What is needed: Rewrite the stretch of the data from the line containing "Click the 提交订单 submit button" through the line containing "point(1463,331)" as a Markdown table with the columns No. and Line, numbering each row and skipping blank lines. Leave the pictures out of the answer.

Excerpted data:
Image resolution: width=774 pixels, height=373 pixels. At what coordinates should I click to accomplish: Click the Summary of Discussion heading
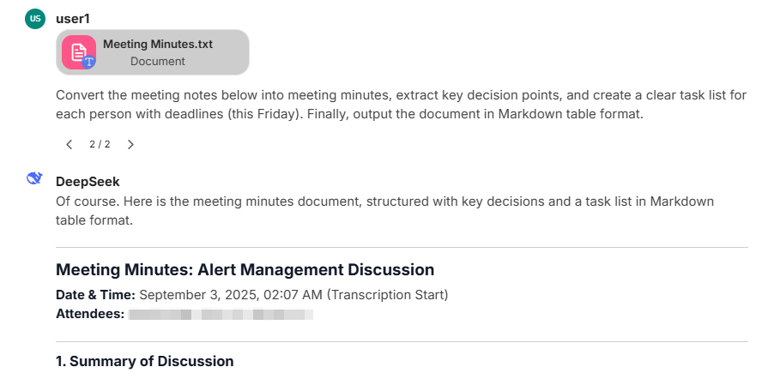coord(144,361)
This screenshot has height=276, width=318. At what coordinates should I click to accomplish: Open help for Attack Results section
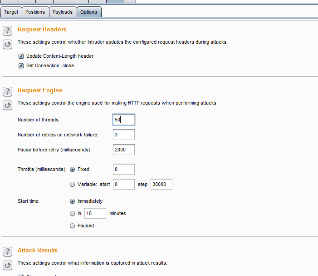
* * *
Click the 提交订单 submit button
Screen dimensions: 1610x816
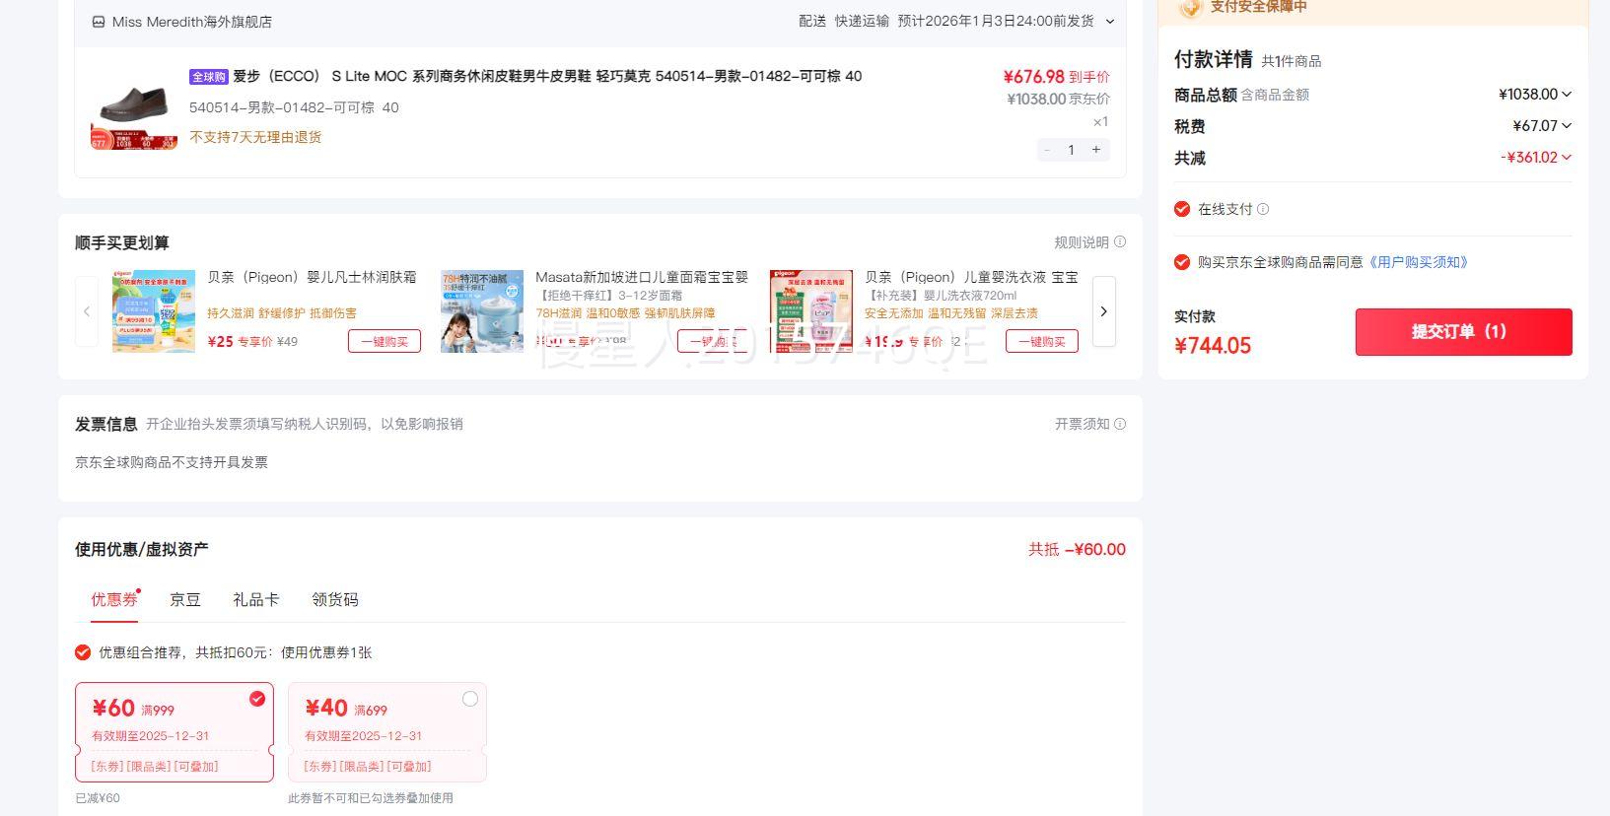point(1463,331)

Exercise answer:
| No. | Line |
|---|---|
| 1 | Click the 提交订单 submit button |
| 2 | Screen dimensions: 1610x816 |
| 3 | point(1463,331) |